→ Task item
Report all lines from the entries below in which "will" appears.

(Data records)
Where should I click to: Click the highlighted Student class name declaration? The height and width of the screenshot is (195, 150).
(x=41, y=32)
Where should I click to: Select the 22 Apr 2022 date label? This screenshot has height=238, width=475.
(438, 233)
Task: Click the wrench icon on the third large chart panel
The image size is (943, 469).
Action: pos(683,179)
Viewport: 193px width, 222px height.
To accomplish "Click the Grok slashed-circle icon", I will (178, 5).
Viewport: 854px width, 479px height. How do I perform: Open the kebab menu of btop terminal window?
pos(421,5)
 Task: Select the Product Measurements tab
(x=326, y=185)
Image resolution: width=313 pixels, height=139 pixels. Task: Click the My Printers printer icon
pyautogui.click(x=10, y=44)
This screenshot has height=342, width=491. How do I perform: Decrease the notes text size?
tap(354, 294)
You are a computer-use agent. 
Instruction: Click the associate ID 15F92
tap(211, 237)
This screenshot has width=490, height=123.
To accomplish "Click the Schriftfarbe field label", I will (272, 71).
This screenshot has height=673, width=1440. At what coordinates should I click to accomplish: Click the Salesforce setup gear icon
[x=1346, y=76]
* * *
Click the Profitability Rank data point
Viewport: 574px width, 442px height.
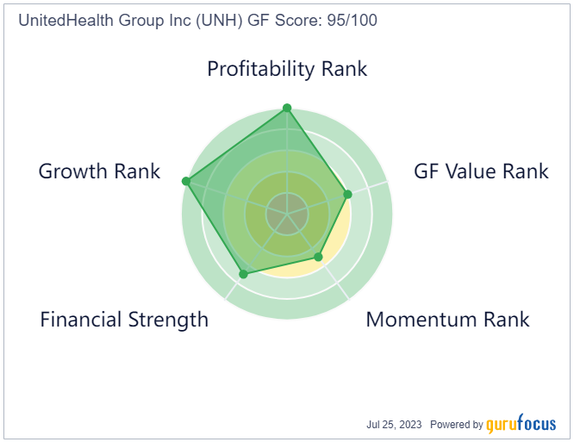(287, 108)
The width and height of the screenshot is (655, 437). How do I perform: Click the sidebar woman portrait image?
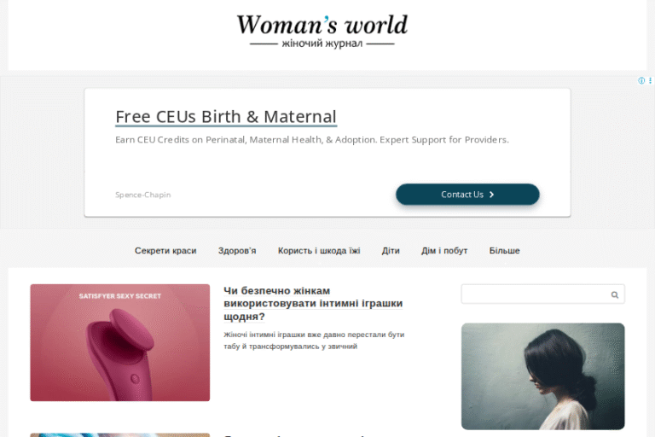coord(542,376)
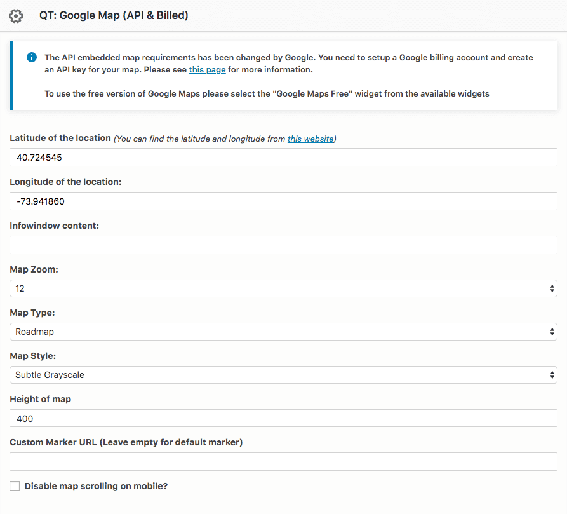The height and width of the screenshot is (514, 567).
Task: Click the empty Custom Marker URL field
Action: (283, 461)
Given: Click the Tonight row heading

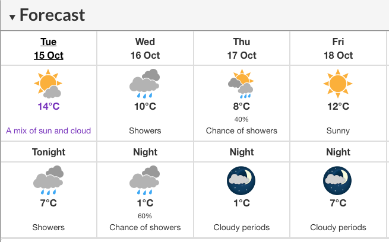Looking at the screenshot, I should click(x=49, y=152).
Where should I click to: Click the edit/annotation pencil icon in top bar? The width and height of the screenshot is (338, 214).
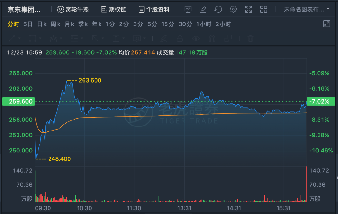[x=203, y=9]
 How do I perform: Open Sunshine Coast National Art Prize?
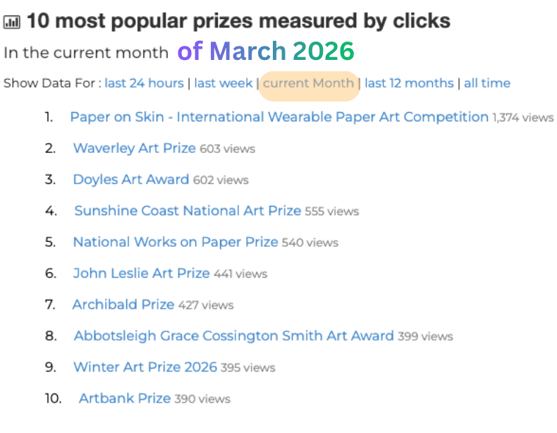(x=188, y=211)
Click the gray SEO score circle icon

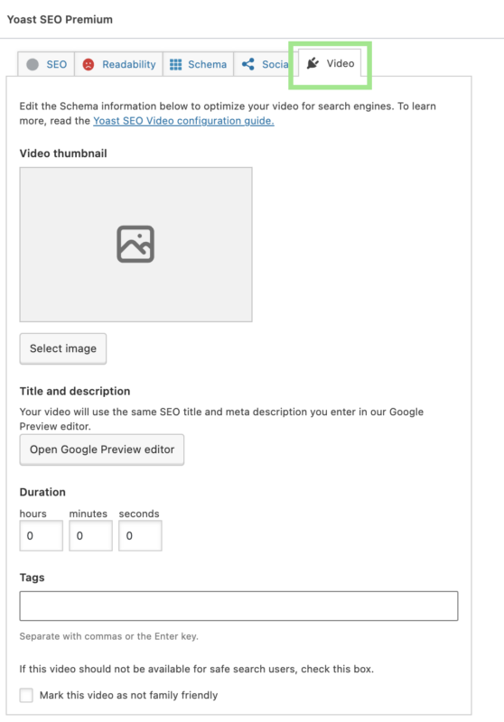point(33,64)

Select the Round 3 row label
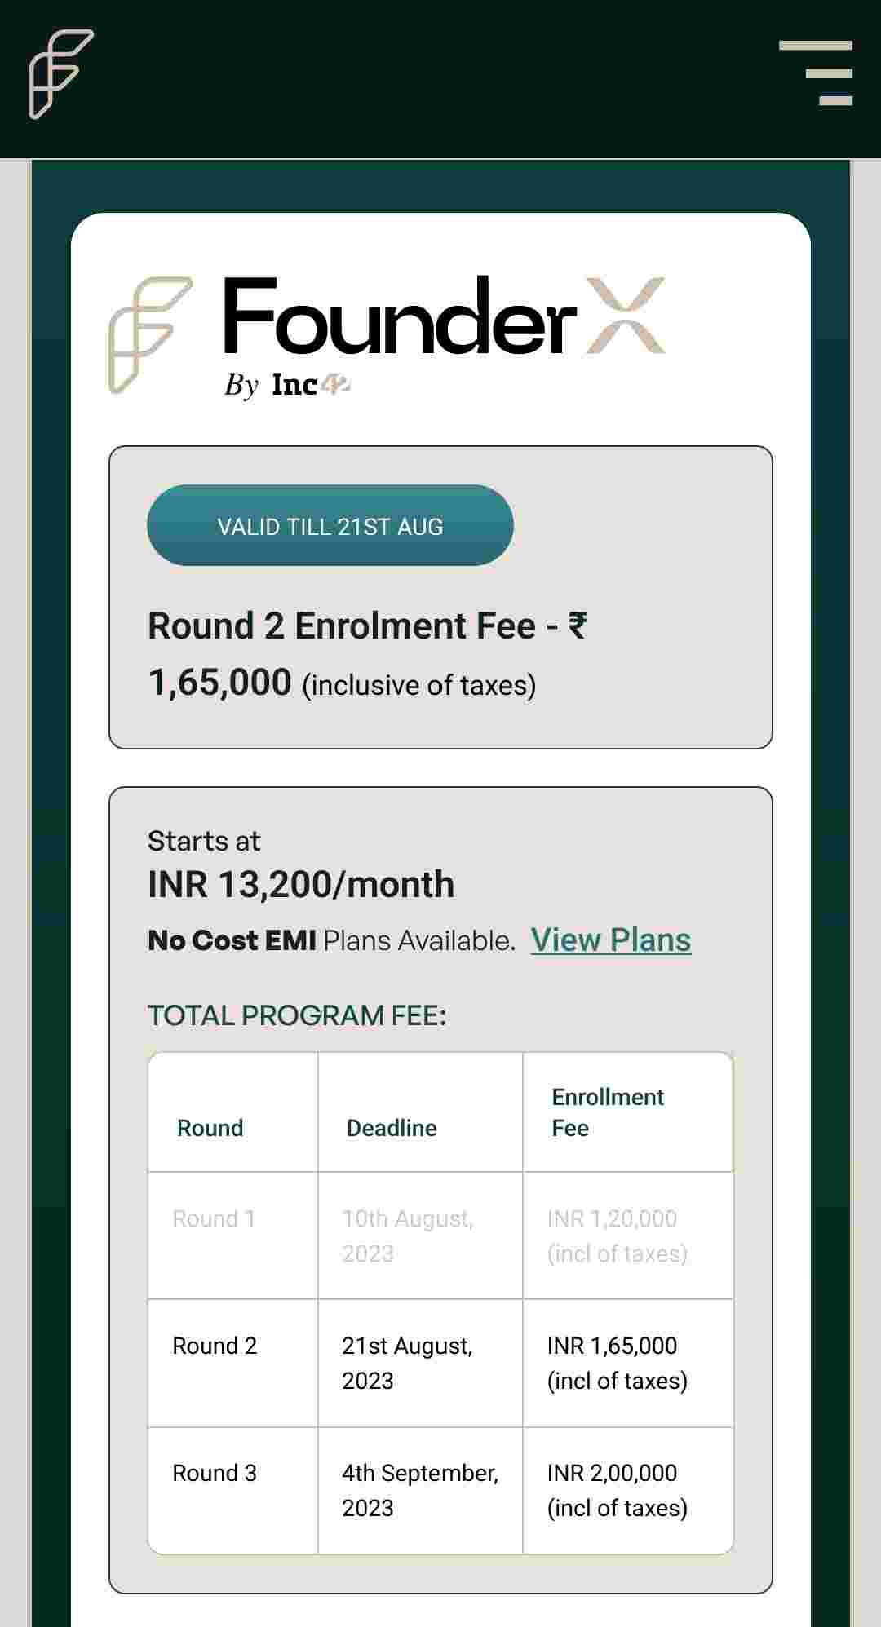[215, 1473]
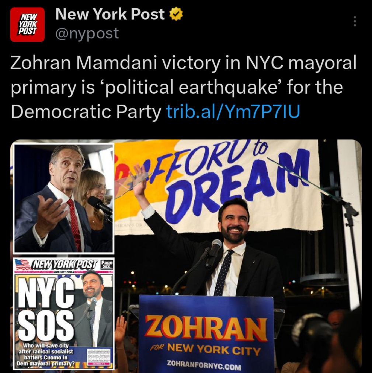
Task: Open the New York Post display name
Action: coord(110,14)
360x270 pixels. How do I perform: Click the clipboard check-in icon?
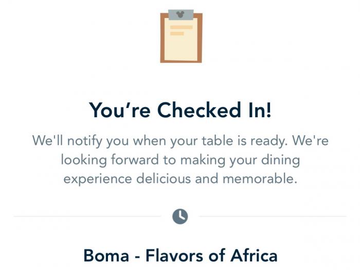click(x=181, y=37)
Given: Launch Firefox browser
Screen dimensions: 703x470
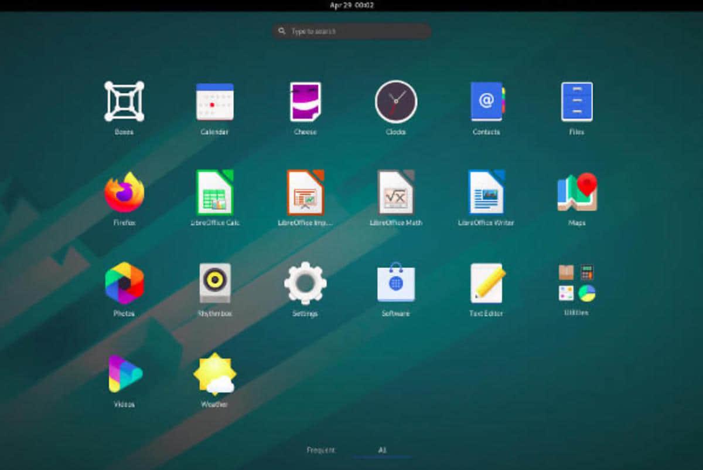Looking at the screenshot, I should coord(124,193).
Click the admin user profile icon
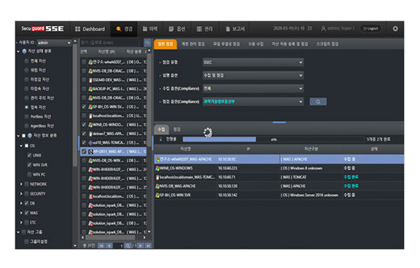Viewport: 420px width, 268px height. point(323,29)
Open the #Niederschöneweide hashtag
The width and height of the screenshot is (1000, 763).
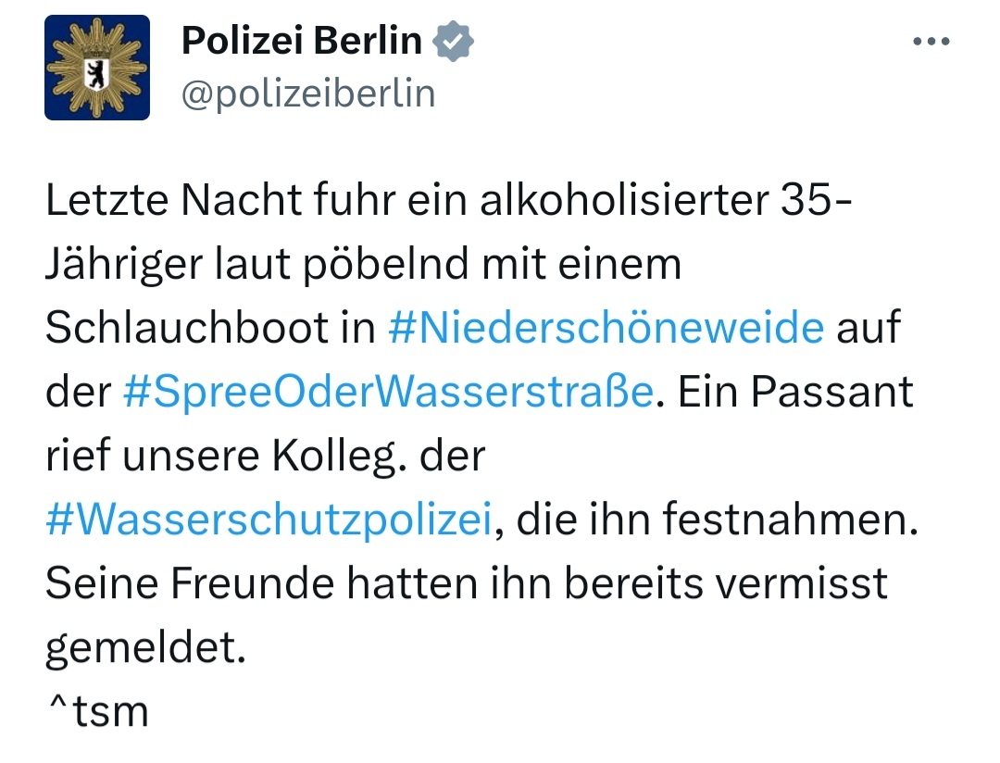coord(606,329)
--
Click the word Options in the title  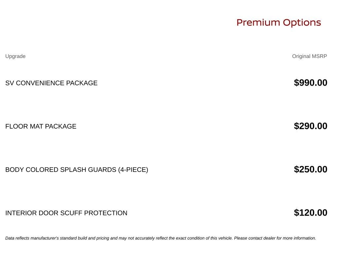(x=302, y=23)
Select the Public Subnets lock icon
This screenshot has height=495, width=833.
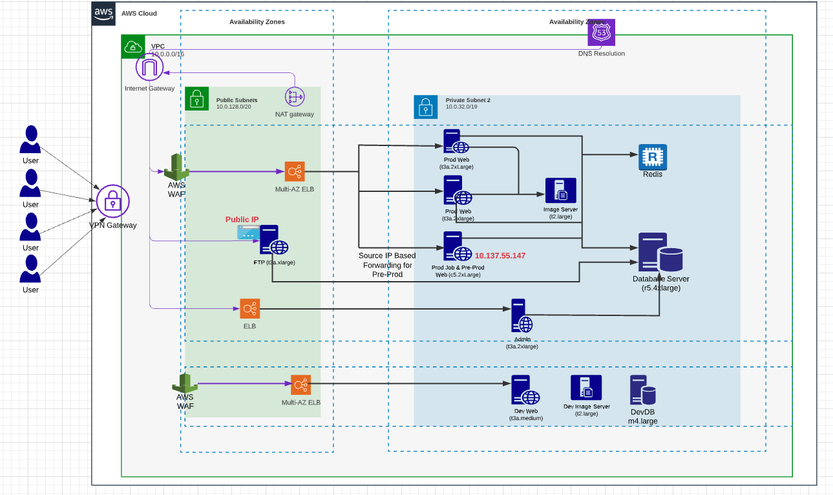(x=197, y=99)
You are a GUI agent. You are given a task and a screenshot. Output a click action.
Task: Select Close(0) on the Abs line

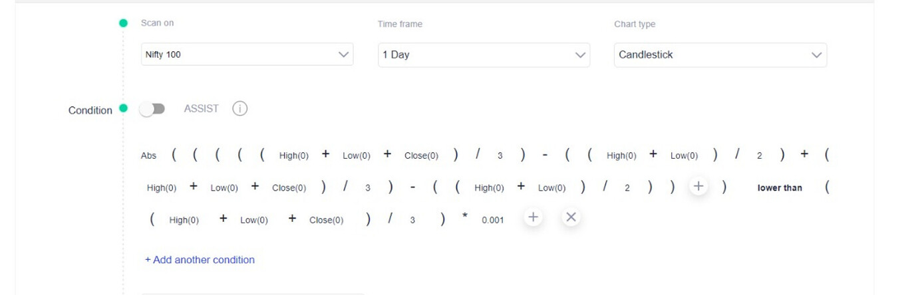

→ Output for this task
To accomplish "Click the Grok slashed-circle icon", I will (178, 5).
To accomplish "Click the Schriftfarbe field label", I will (272, 71).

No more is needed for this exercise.